TEXT ::
Woah chuckywang, do you teach calculus or something?

 

[Random Variable]

My first method was correct but I forgot to divide C by x^2. The integrating factor is negative only if you use the formula directly. Stop confusing me!

y'+ (2/x)y = 3 (divide each term by x)


P(x)= 2/x
Q(x)= 3

So the integrating factor is e^(Integral P(x)dx)= e^[2ln(x)] = x^2

(x^2)y' + 2xy = 3x^2
[(x^2)y]' = 3x^2
(x^2)y = x^3 + C
y = x + C/x^2

5 = 1 + C
C = 4

therefore y(x)= x + 4/x^2

 

[m4ch0dude]

Cliff notes...

This is the reason I bought a ti-89 when I did this stuff... and now I forgot how to make the calculator do it

 

[chuckywang]

Originally posted by: Vespasian
My first method was correct but I forgot to divide C by x^2. The integrating factor is negative only if you use the formula directly. Stop confusing me!

y'+ (2/x)y = 3 (divide each term by x)


P(x)= 2/x
Q(x)= 3

So the integrating factor is e^(Integral P(x)dx)= e^[2ln(x)] = x^2

(x^2)y' + 2xy = 3x^2
[(x^2)y]' = 3x^2
(x^2)y = x^3 + C
y = x + C/x^2

5 = 1 + C
C = 4

therefore y(x)= x + 4/x^2

I realize that you were indeed correct about the integrating factor. I apologize for my mistake and I edited my previous responses to your posts. It seems that I got confused of what exactly the "integrating factor" is defined as.

 

[chuckywang]

Originally posted by: Hankerton
Woah chuckywang, do you teach calculus or something?

Nah, I'm still a senior in college. But I like math.

 

[Random Variable]

Originally posted by: chuckywang

Originally posted by: Vespasian
My first method was correct but I forgot to divide C by x^2. The integrating factor is negative only if you use the formula directly. Stop confusing me!

Rows taken from a dataset ::

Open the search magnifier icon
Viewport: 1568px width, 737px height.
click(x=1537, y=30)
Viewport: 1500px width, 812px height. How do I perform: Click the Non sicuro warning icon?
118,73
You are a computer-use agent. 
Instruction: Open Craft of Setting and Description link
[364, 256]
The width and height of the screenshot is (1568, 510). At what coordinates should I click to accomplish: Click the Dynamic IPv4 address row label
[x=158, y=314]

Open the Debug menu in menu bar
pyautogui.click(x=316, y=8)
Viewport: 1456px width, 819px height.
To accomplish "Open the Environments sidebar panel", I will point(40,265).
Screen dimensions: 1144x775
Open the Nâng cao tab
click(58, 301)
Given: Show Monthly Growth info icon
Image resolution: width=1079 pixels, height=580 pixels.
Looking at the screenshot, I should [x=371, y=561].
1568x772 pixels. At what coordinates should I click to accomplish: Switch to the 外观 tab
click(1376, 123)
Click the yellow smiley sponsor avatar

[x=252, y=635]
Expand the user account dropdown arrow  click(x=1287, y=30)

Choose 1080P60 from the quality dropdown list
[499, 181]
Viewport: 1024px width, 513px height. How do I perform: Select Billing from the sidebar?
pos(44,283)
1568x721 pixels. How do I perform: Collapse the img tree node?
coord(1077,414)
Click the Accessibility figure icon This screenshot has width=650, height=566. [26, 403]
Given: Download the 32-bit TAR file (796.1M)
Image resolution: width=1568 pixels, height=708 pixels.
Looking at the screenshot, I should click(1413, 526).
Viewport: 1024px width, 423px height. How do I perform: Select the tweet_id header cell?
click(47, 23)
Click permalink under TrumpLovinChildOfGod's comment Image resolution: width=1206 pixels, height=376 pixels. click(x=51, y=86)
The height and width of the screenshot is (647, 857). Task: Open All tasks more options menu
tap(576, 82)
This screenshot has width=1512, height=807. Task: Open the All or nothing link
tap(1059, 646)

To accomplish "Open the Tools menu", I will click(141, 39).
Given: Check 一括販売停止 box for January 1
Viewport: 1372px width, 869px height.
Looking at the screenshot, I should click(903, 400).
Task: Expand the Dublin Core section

GIVEN REQUEST :: Reproduce word for word the section of the forum thread that begins at the words "I realize that" and stops after "is defined as.". Work only from the forum thread.

SOLVED EXERCISE ::
I realize that you were indeed correct about the integrating factor. I apologize for my mistake and I edited my previous responses to your posts. It seems that I got confused of what exactly the "integrating factor" is defined as.